Ten years have passed since young Hungarian student Hedviga Malinová was attacked as she was making her way through a park in the vicinity of her university in Nitra to sit her exam.
The assault as described by Malinová, who has since married and goes by the surname Žáková, occurred on August 25, 2006. The attackers were “two shaven-headed young men dressed in black”, as she describes in a book that was published about her case four years later. They reproached her for speaking Hungarian, beat and kicked her until she lost consciousness, according to her account. The doctors at the Nitra hospital who treated her afterwards reported she suffered bruises on both legs and stomach, her face was swollen, her lip was injured and she suffered brain concussion.
In a surprise turn of events a few weeks later, however, the police claimed their investigation into the case, which involved more than 250 officers and interviews with 600 people, led them to conclude the assault never occurred. The then – and now – Prime Minister Robert Fico and Interior Minister Robert Kaliňák personally reported the police findings to a press conference on September 12, 2006. By that time the police halted the criminal prosecution in the case.

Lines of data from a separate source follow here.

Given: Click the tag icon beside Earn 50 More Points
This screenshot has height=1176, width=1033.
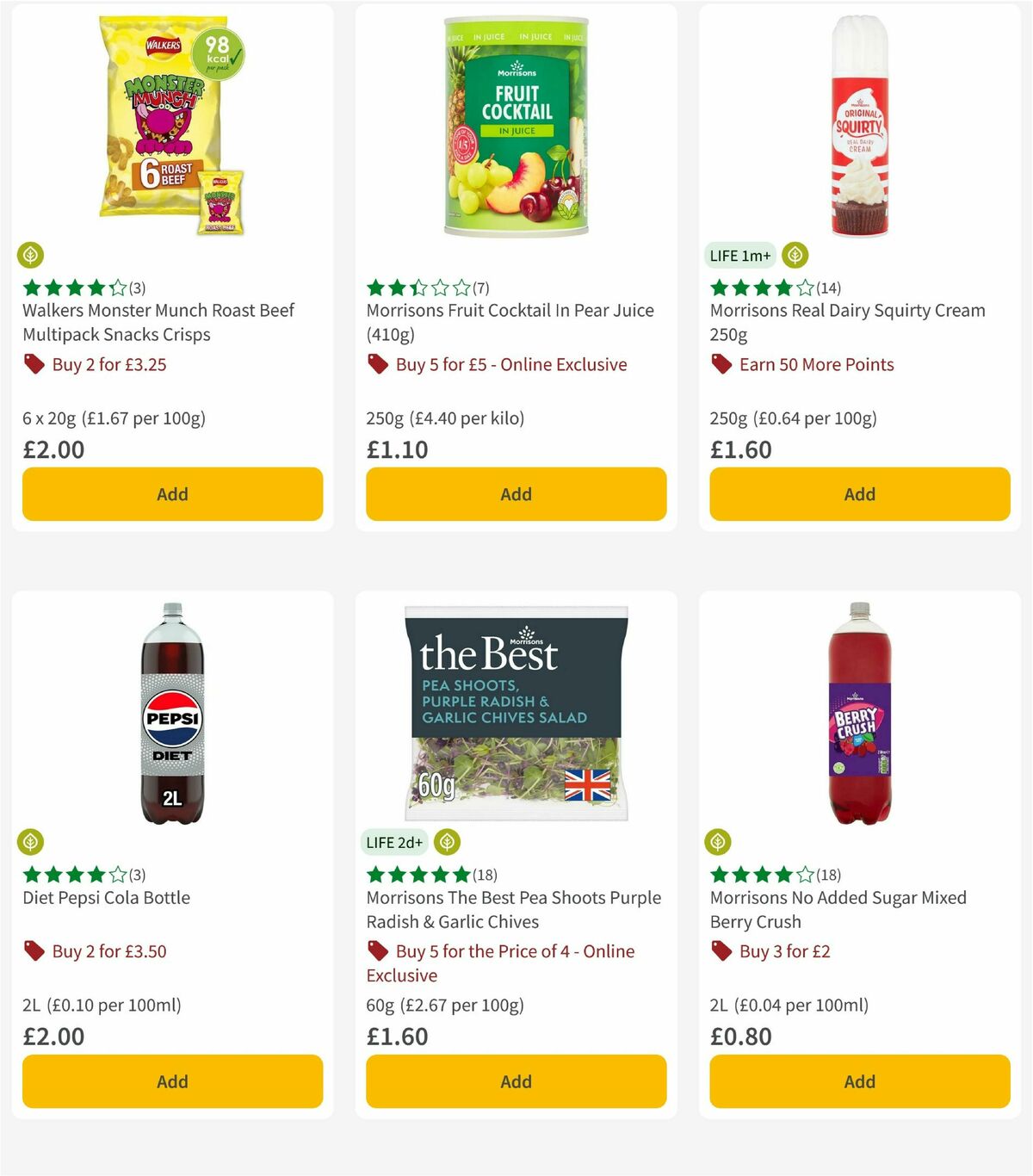Looking at the screenshot, I should (x=722, y=364).
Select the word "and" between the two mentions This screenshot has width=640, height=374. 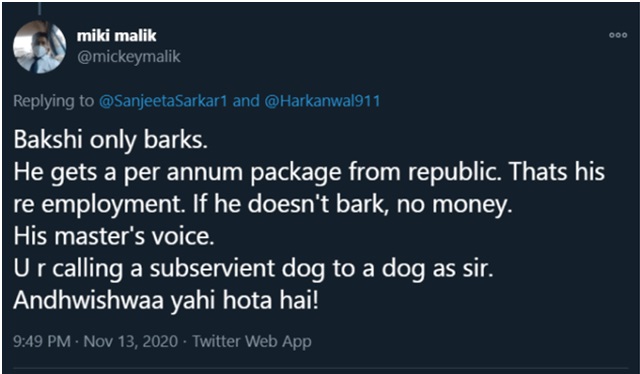coord(246,101)
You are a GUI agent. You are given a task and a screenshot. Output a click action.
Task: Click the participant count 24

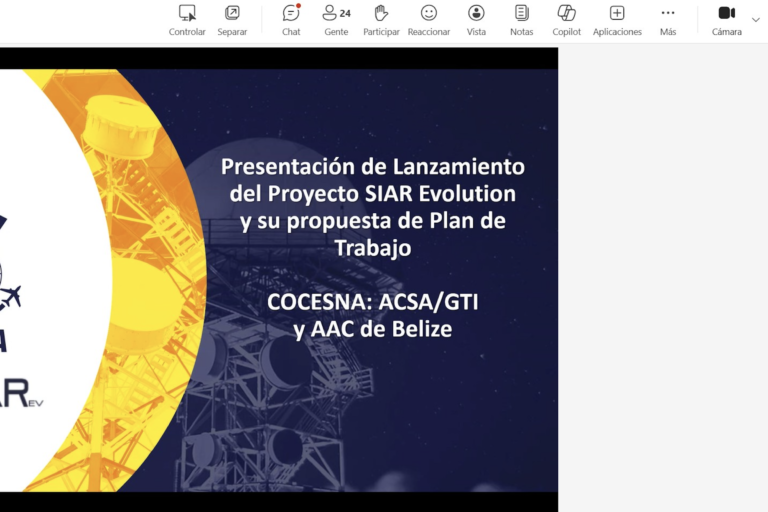pos(345,14)
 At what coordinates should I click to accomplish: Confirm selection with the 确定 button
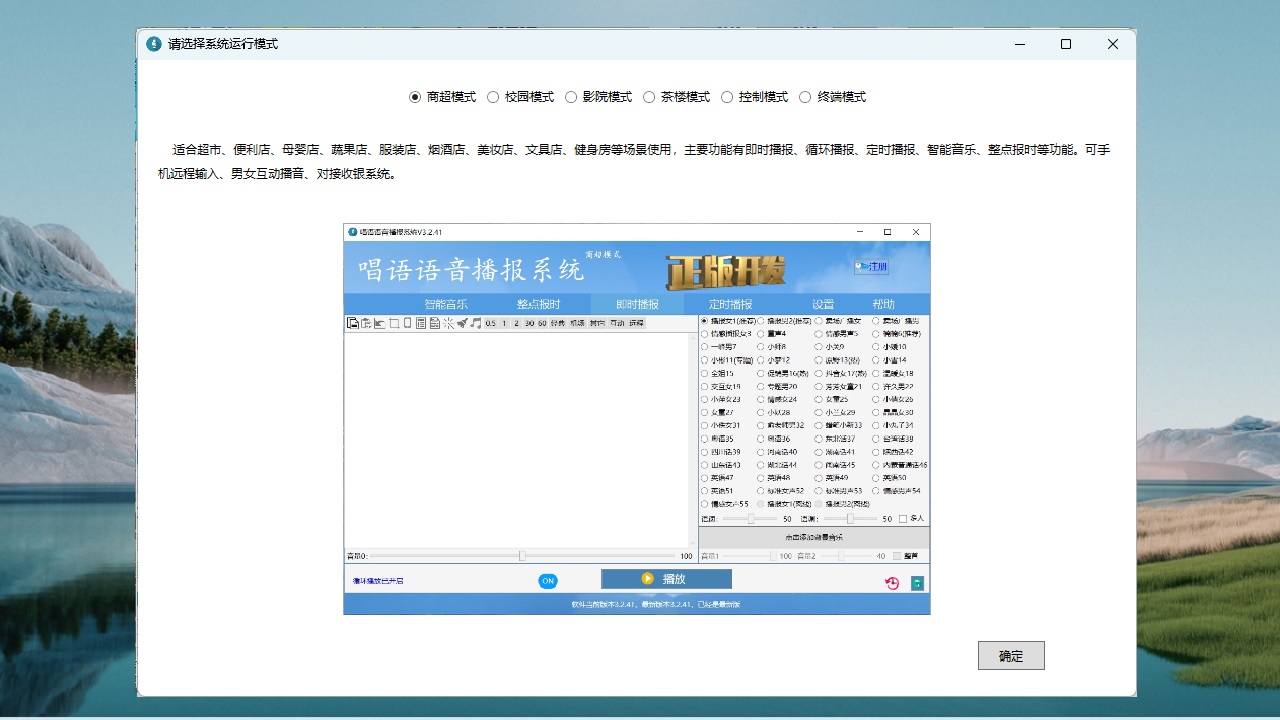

“It is beyond doubt that the case did not happen,” Kaliňák said back then as he presented evidence like DNA samples to support his claim.
Victim or defendant?
That was the point when Hedviga Malinová’s struggle with the authorities began to unfold. In the 10 years that followed she finished her studies, married, and had three children. The events that followed the assault that she reported to have happened on August 25, 2006 and that made her a known public person, however, remained central to her life.
Since May 2007 Malinová has been facing charges of perjury and making false claims. It took the General Prosecutor’s Office seven years to wrap up her case and advance it to the Nitra District Court, in April 2014.
Even though that was almost eight years after the incident occurred, the General Prosecutor’s Office conclusion prompted significant public response and even prompted hundreds of people to come out to the streets of Bratislava to attend the protest against the perjury charges pressed against her.
At court
A decade on, the case still remains unresolved from the viewpoint of the Slovak judiciary. Originally the district court refused the suit against Žáková-Malinová as filed by the prosecutor, arguing that the prosecutor violated the right of the defendant for fair trial as the documents with the charges were not translated into Hungarian, as Žáková-Malinová requested.
Žáková-Malinová is entitled to have the documents translated after she became a Hungarian citizen in 2013.